End of utterance detection for LiveKit Agents

Project description

Namo Turn Detector Plugin for LiveKit Agents

Turn detection plugin for LiveKit Agents using Namo Turn Detector models.

Installation

pip install livekit-plugins-namo-turn-detector

Features

  • Single-Language Models: Memory-efficient models for Vietnamese, English, Chinese (NEW ✨)
  • Multilingual Support: 23+ languages with unified multilingual model
  • High Accuracy: Language-specific models outperform baseline models
  • Fast & Efficient: Optimized inference with 66% less memory for single-language apps
  • Async API: Built on LiveKit's inference runner for optimal performance
  • Easy Integration: Drop-in replacement for existing turn detectors

Quick Start

🎯 Single-Language Models (Recommended for Production)

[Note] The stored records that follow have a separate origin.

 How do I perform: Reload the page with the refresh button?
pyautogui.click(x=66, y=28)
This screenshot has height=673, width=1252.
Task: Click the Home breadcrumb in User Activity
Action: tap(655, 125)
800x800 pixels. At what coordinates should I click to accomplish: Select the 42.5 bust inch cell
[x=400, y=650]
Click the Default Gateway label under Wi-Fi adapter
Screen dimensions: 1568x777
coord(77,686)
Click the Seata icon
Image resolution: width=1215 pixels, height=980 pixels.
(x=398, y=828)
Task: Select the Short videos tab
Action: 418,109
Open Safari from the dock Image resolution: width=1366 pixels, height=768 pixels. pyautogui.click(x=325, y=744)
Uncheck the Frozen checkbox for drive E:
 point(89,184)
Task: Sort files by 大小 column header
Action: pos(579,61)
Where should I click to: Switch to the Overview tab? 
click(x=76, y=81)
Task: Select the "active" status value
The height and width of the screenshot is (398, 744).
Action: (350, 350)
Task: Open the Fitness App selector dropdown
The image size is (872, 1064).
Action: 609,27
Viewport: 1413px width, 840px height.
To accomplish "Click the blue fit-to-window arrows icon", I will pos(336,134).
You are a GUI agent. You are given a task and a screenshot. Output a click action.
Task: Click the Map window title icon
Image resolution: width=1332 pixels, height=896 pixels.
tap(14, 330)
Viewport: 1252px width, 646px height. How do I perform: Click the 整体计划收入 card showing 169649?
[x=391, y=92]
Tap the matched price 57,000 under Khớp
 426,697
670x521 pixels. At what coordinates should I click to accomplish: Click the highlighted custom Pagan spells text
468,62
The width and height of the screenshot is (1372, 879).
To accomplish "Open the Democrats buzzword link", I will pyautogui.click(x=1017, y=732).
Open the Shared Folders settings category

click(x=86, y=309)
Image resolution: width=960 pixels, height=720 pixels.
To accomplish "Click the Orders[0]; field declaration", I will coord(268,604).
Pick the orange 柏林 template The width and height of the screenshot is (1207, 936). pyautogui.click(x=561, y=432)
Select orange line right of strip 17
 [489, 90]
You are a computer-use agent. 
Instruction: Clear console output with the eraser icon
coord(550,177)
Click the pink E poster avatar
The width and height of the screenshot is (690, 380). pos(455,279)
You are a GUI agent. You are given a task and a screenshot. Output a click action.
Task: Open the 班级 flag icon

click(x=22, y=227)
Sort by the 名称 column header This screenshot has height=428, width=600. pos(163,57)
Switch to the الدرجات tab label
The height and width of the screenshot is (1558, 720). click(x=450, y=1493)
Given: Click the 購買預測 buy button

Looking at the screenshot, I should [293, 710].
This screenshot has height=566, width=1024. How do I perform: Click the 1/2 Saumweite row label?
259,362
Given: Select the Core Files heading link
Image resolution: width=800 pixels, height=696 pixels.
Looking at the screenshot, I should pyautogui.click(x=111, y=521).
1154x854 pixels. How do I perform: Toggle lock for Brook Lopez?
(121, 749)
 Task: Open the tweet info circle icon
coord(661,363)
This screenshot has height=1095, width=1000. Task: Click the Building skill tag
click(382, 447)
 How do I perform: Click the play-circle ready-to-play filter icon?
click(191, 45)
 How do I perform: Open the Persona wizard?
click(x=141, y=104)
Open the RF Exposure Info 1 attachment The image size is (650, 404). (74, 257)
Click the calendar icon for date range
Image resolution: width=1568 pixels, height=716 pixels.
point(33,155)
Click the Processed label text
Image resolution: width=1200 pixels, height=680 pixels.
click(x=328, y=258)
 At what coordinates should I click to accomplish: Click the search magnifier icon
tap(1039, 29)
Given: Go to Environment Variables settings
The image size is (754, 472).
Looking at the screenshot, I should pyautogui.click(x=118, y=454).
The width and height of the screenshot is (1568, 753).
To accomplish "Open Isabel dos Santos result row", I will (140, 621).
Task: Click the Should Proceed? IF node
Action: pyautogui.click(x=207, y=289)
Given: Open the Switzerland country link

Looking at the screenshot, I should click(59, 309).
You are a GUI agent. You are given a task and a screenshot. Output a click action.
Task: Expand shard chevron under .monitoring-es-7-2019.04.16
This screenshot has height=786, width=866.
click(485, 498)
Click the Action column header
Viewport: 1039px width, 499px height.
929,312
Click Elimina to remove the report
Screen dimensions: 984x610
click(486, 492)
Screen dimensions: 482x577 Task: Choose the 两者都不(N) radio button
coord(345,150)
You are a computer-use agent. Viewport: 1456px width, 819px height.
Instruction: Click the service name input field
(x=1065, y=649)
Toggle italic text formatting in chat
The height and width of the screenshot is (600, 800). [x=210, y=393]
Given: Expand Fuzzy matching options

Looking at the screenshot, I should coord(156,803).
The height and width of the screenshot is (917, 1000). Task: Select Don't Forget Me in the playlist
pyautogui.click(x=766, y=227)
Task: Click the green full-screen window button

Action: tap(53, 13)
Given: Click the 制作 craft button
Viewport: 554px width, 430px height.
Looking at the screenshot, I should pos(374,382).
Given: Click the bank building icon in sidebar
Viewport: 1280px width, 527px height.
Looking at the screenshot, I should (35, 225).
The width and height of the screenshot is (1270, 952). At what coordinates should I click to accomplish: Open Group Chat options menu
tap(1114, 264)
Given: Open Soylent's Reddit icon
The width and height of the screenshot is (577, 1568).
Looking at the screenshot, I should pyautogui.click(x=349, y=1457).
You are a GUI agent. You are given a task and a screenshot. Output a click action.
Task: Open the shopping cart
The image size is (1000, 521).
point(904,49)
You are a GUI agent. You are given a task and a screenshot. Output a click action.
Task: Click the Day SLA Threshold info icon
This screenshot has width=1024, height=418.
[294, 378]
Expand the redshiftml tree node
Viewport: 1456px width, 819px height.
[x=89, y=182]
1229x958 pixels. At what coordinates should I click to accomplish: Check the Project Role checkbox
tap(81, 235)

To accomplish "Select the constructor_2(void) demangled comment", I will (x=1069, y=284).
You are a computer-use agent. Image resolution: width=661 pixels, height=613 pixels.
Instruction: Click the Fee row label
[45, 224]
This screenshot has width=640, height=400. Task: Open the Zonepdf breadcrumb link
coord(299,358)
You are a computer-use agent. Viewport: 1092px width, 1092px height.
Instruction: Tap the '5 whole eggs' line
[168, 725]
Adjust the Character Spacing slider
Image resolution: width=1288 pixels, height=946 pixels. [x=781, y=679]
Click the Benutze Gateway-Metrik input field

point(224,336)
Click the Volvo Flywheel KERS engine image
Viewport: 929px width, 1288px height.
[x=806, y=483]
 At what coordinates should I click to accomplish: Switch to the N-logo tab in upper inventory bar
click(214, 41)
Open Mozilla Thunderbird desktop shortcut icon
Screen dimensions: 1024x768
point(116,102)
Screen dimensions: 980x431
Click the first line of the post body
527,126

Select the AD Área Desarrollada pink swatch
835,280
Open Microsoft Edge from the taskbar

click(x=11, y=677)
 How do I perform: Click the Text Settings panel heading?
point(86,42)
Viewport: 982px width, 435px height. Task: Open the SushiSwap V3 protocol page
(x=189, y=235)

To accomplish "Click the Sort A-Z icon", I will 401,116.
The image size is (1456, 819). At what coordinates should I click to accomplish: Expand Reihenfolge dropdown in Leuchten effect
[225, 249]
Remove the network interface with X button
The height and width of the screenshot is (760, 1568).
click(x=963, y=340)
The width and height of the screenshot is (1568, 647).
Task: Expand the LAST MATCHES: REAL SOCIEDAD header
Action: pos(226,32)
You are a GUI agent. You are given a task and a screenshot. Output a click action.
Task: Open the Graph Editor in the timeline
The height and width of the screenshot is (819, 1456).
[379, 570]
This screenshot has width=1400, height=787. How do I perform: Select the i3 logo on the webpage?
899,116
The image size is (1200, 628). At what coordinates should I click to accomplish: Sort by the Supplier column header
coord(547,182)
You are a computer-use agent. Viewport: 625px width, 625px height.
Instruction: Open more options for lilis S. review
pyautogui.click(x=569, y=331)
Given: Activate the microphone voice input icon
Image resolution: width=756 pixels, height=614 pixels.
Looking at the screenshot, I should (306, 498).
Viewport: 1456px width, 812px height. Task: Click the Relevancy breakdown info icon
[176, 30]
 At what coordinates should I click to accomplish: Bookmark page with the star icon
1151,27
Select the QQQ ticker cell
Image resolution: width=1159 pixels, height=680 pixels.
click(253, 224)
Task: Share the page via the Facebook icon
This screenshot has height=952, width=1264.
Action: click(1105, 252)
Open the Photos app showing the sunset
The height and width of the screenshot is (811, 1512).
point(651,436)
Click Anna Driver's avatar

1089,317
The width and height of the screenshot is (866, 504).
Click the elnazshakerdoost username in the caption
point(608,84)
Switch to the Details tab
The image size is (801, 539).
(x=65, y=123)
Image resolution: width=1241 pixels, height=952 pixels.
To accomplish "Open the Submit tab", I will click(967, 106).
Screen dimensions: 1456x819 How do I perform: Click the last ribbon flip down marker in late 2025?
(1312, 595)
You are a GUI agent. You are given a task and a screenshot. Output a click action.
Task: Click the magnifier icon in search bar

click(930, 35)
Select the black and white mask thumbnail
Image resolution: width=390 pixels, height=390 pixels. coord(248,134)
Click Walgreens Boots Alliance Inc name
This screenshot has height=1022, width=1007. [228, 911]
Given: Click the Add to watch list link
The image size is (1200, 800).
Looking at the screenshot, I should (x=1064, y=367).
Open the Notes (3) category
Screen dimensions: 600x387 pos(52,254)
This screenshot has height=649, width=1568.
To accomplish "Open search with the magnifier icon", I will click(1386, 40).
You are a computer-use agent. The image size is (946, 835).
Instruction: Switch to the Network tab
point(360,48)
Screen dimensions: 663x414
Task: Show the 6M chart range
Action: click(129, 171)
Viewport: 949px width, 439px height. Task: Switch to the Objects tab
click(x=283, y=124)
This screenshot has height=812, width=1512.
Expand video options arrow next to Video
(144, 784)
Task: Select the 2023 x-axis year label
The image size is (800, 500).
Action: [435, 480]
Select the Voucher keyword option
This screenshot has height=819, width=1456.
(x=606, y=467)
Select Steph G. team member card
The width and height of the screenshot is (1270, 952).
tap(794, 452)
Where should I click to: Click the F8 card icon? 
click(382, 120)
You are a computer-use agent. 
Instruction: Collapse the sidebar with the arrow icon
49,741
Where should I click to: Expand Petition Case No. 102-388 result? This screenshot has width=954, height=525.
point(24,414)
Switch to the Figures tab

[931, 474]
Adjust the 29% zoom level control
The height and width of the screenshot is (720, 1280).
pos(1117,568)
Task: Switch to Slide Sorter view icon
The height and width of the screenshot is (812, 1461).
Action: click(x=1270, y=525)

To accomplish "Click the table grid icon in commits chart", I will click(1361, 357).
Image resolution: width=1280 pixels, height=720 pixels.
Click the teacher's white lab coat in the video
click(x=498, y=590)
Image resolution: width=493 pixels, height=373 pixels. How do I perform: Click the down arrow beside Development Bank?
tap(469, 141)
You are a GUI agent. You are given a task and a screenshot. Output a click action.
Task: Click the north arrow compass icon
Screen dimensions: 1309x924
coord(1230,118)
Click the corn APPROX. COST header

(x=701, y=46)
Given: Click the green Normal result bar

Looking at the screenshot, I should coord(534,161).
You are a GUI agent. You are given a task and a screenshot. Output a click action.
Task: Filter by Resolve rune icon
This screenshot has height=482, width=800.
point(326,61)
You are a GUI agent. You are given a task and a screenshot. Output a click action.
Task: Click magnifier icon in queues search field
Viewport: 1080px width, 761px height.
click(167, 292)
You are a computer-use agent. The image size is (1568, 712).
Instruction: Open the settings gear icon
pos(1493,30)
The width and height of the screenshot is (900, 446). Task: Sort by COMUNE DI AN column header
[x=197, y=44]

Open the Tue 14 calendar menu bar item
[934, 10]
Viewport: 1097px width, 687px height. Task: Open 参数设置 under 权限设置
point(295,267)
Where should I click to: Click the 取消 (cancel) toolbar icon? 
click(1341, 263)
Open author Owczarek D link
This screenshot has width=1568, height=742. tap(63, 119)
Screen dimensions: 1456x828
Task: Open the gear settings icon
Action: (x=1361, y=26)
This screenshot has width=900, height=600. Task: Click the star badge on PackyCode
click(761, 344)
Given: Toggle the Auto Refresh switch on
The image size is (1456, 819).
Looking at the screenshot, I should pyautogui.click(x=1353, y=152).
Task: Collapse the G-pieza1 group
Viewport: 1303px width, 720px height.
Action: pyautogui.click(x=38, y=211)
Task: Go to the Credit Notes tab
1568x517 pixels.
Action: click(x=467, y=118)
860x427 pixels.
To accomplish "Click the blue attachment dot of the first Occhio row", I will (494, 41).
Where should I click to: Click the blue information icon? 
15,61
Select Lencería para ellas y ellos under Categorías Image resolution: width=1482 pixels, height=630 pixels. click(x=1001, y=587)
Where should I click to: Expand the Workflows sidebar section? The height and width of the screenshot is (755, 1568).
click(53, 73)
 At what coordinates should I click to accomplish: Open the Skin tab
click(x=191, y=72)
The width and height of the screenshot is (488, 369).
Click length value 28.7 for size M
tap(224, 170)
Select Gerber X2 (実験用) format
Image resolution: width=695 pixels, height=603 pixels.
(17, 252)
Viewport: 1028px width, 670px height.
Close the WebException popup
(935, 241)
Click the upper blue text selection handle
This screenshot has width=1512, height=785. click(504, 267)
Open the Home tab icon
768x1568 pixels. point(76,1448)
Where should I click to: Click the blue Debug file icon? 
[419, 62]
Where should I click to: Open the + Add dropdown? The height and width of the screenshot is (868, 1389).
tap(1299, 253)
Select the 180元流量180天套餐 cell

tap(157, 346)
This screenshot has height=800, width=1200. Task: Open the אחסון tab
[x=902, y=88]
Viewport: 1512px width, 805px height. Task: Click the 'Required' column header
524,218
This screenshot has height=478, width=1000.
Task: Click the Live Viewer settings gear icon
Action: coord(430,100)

Most memory-efficient option - loads only one language model (~200MB):

Vietnamese Only

from livekit.plugins import namo_turn_detector
from livekit import agents

async def entrypoint(ctx: agents.JobContext):
    model = namo_turn_detector.vi_model.VietnameseModel(threshold=0.7)
    prob = await model.predict_end_of_turn(chat_ctx)

English Only

from livekit.plugins import namo_turn_detector

async def entrypoint(ctx: agents.JobContext):
    model = namo_turn_detector.en_model.EnglishModel(threshold=0.7)
    prob = await model.predict_end_of_turn(chat_ctx)

Chinese Only

from livekit.plugins import namo_turn_detector

async def entrypoint(ctx: agents.JobContext):
    model = namo_turn_detector.zh_model.ChineseModel(threshold=0.7)
    prob = await model.predict_end_of_turn(chat_ctx)

Benefits:

  • 66% less memory (~200MB vs ~600MB)
  • 3x faster initialization
  • Highest accuracy for the language
  • ✅ Best for single-language production apps

Multi-Language Model (EN/VI/ZH Switching)

Use when you need to switch between English, Vietnamese, or Chinese:

from livekit.plugins.namo_turn_detector.language_specific import LanguageSpecificModel

# Loads all 3 models (en, vi, zh) - ~600MB
async def entrypoint(ctx: agents.JobContext):
    model = LanguageSpecificModel(language="vi", threshold=0.7)
    prob = await model.predict_end_of_turn(chat_ctx)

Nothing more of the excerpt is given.